ISLAMABAD-Finding no other option to run its soaring expenditures, the incumbent government has heavily relied on taking massive loans from different sources, as country took Rs 1168 billion loans in nine months (July-March) of the outgoing financial year (2013-2014).

Pakistan’s public debt has swelled to Rs 15.534 trillion by the end of March 2014, which is eight per cent higher than the loan of previous year. According to the ‘Economic Survey 2013-2014’, Pakistan’s pubic debt was recorded at Rs 15.534 trillion by the end of March 2014. The volume of public debt has enhanced by Rs 1168 billion in one year, as it was Rs 14.366 trillion in last year.

The break-up of Rs 15.534 trillion showed that country’s domestic debt is Rs 10.823 trillion and external debt is Rs 4.711 trillion by the end of March, 2014. However, the country’s debt-to-GDP ratio went down to 61.2 per cent during outgoing fiscal year as against 63.9 percent of the previous year.
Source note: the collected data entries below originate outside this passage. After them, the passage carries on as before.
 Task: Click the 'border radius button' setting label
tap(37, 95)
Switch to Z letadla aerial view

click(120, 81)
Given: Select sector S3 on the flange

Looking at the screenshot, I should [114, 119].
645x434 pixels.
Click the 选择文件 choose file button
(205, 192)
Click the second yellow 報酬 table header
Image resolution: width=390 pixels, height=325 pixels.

The primary source of increase in public debt during first nine months of current fiscal year was in domestic debt that positioned at Rs.10,823 billion, representing an increase of Rs.1,306 billion, whereas, external debt posed at Rs.4, 711 billion, representing a decrease of Rs.138 billion as compared to end June 2013. The decline in external debt during first nine months of current fiscal year is mainly attributed to net repayments and appreciation of Pak Rupee against US Dollar.

Over the past few years, government relied mainly on the domestic borrowing, which resulted in gradual increase of its share to around 70 percent of the total public debt as at end March, 2014 compared to 51 percent in 2008-09.
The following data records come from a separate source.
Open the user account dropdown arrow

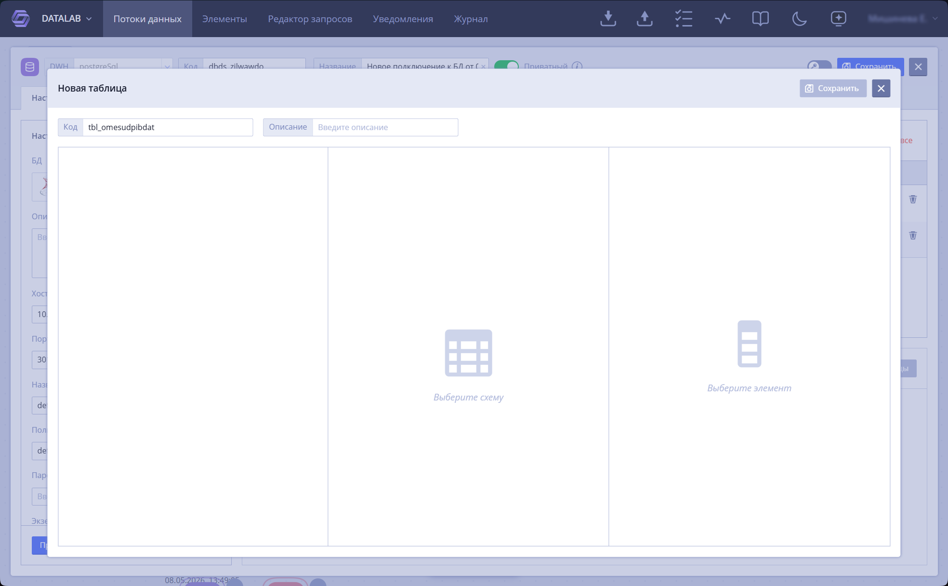[935, 18]
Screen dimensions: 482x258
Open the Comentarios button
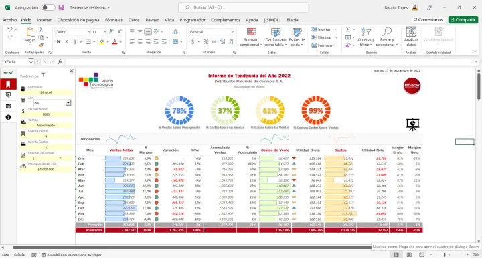click(428, 19)
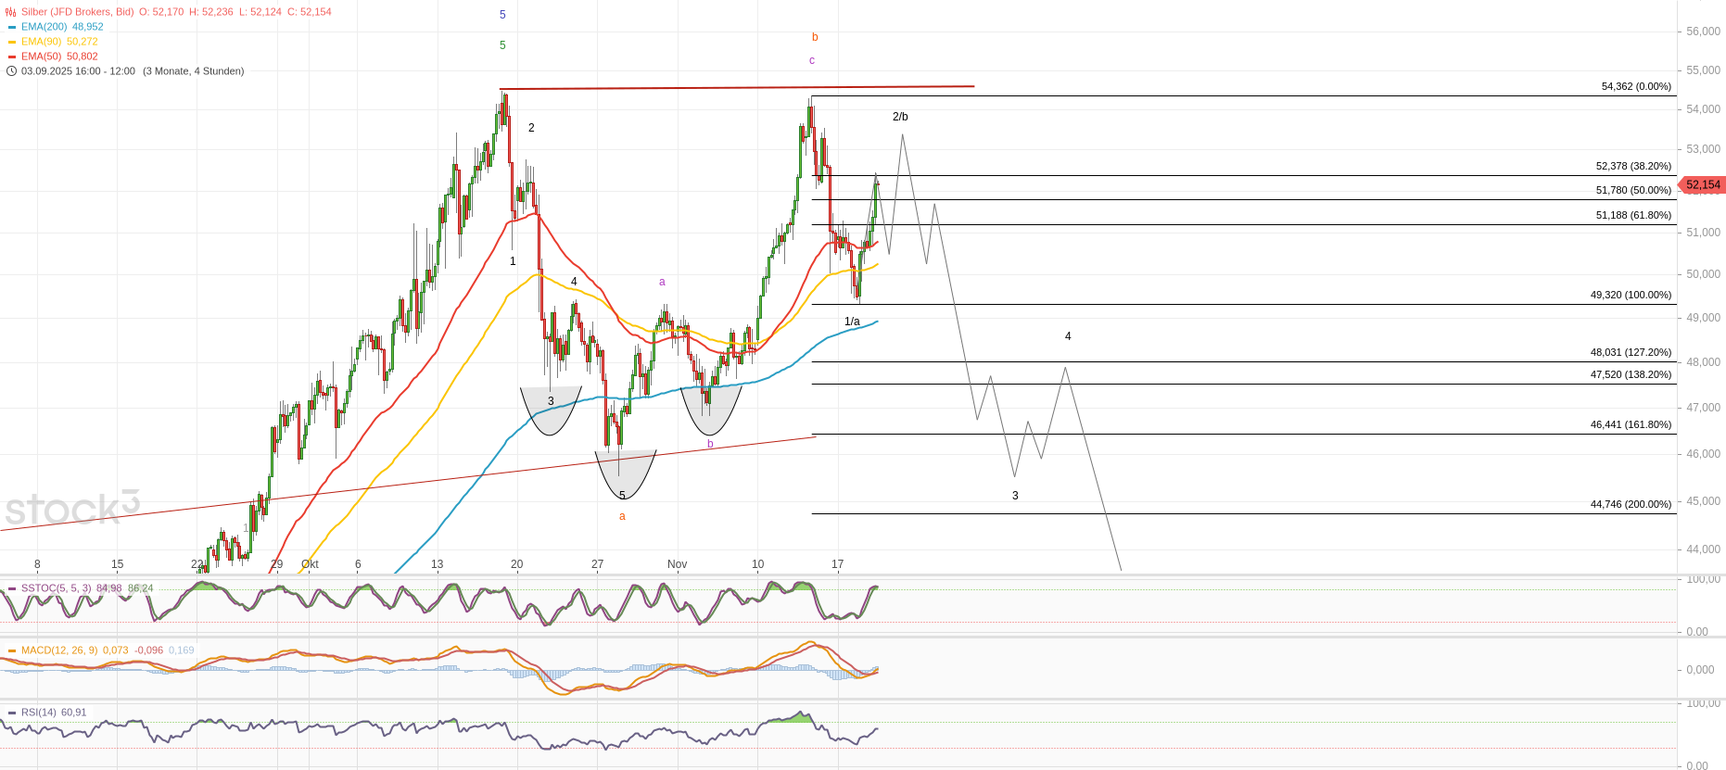The width and height of the screenshot is (1726, 770).
Task: Click the blue EMA(200) color marker
Action: click(x=12, y=27)
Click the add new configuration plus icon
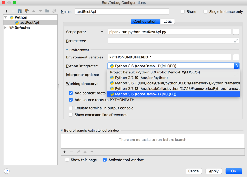The image size is (247, 177). [6, 11]
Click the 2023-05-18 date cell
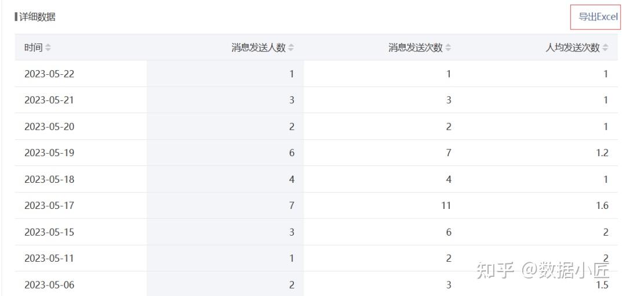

According to the Economic Survey, Pakistan’s fiscal deficit saw significant variation from its original targets over the last few years. The fiscal deficit during 2012-13 was recorded at 8.2 percent of GDP (including payment of Rs.322 billion on account of settlement of circular debt) against the budgeted estimate of 4.7 percent. The deviation from initial estimates was mainly on account of three factors: higher than budgeted subsidies; higher than budgeted interest payments owing to increased domestic borrowings and lower than target FBR tax revenues. The higher fiscal deficit during last few years has increased the public debt and resultantly the government has to allocate more resources towards public debt servicing i.e. around 47 percent of total revenues have been consumed in debt servicing during first nine months of current fiscal year.

The Economic Survey further revealed that domestic debt servicing was Rs.855 billion against Rs.725 billion paid during the same period last year. Further analysis of domestic debt servicing revealed that large portion was paid against Treasury Bills (260 billion), Market Related Treasury Bills (181 billion), Pakistan Investment Bonds (Rs. 147 billion) etc.

The Survey report concluded as present government is committed to accomplish objectives outlined in Fiscal Responsibility and Debt Limitation Act, 2005.